Saturday, August 31, 2024

Cortland Junction

 

                                              Cortland Junction


This is  a photo  by Dan Myers of Franklin, N.Y.  This was Huntington Street in Cortland looking east around 1978. Much of the old Cortland Jct. still existed.  The (LV/Midland) tracks east of the DL&W were gone and the diamond removed and placed in the ditch.The signaling system must however, have had some kind of a "who owns it" situation as the entire signal system was still there and the signals lit--even with the tracks gone.

This particular shot shows a line swinging off the LV branch and north toward Port Watson St. as everything in town was being run by Conrail at the time. The line continued toward the diamond with a switch that turned south so that the old LV branch could be accessed from either direction--sort of a wye situation.  This particular configuration of fixed signals was used by the LV as the distant signal both east and west of the diamond.
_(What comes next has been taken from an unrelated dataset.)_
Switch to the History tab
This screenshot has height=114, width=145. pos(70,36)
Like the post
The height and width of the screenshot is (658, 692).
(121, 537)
They were placed about 200 yards from the diamond. 


At the diamond itself, the LV had to stop and manually activate the signals with a key each way.  A relay gave them 8 minutes to cross over the old DL&W before everything re-set favoring the DL&W line.  Close in to the diamond, were 4 semaphore setups with one fixed blade and one motorized blade.  One set faced east, west, north and south.  The DL&W had priority over the crossing. Their distant signals were color light and about a half mile away. 

Myers said "the diamond had been pulled out and LV (former NY&OM) tracks were gone but all of the signals were still there and lit up.  Tracks or not!!!  The relay case was the biggest one I had ever seen.  The kids had gotten into it and busted all of those expensive glass relays to pieces.   The signal maintainer at Cortland told me that I could take anything I wanted as it was all going to the junk anyway."